A heart surgeon doesn’t need to grasp quantum mechanics to perform successful operations. Even chemists don’t always need to know these fundamental principles to study chemical reactions. But the workings of the atomic and subatomic world is fundamental to our lives and for Kang-Kuen Ni, the Morris Kahn Associate Professor of Chemistry and Chemical Biology and of Physics, exploring it is, like going into space, a quest to discover a vast and mysterious new realm.
Today, much of quantum mechanics is explained by Schrödinger’s equation, a kind of master theory that governs the properties of everything on Earth. “Even though we know that, in principle, quantum mechanics governs everything,” Ni said, “to actually see it is difficult and to actually calculate it is near-impossible.”

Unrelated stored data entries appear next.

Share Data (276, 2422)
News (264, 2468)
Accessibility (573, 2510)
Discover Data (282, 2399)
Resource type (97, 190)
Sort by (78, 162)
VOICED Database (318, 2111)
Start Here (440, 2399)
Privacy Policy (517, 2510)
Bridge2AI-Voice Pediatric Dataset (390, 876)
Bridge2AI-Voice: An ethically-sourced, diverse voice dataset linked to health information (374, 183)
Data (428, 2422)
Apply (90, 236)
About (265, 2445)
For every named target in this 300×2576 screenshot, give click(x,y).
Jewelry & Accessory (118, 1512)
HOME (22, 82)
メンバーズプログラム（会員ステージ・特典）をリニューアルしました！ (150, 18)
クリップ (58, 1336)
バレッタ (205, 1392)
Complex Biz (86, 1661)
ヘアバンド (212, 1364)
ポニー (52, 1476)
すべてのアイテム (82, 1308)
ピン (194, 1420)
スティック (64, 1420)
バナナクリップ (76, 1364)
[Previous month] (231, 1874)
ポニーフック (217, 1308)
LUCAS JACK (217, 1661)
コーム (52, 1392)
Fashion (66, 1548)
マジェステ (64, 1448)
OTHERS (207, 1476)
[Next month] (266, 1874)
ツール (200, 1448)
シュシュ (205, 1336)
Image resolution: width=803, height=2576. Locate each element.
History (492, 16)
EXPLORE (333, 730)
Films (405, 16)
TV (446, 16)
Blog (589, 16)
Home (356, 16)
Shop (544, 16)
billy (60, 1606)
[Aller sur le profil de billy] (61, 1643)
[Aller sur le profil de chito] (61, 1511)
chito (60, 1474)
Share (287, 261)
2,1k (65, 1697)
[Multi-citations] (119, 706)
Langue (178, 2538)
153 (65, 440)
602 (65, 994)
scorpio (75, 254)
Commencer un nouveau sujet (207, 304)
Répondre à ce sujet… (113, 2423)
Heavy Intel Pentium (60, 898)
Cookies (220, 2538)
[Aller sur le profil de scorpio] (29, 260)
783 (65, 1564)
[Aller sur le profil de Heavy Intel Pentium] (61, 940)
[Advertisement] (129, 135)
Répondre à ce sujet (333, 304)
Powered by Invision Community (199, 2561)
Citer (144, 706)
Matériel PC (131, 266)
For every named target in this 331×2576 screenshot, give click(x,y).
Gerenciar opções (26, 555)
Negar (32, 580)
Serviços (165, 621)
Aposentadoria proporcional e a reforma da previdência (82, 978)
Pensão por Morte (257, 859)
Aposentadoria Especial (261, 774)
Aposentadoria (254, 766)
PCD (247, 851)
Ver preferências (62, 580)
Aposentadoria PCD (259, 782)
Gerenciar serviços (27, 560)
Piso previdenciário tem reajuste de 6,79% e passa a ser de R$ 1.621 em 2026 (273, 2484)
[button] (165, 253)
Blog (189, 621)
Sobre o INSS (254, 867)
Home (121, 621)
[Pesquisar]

With a few well-reasoned assumptions and some innovative techniques, Ni and her team can achieve the near-impossible. In their lab, they test current theories about chemical reactions against actual experimental data to edge closer to a verifiable map of the laws that govern the mysterious quantum realm. And now, with ultracold chemistry — in which atoms and molecules are cooled to temperatures just above absolute zero, where they become highly controllable and more visible — Ni and her lab members have collected real experimental data from an unexplored quantum frontier, providing strong evidence of what the theoretical model got right (and wrong) and a roadmap for further exploration into the shadowy next layers of quantum space.
“We know the underlying laws that govern everything,” said Ni. “But because almost everything on Earth is made of at least three or more atoms, those laws quickly become far too complex to solve.”
In their study reported in Nature, Ni and her team set out to identify all the possible energy state outcomes, from start to finish, of a reaction between two potassium and rubidium molecules—a more complex reaction than had been studied in the quantum realm. That’s no easy feat: At its most fundamental level, a reaction between four molecules has a massive number of dimensions (the electrons spinning around each atom, for example, could be in an almost-infinite number of locations simultaneously). That very high dimensionality makes calculating all the possible reaction trajectories impossible with current technology.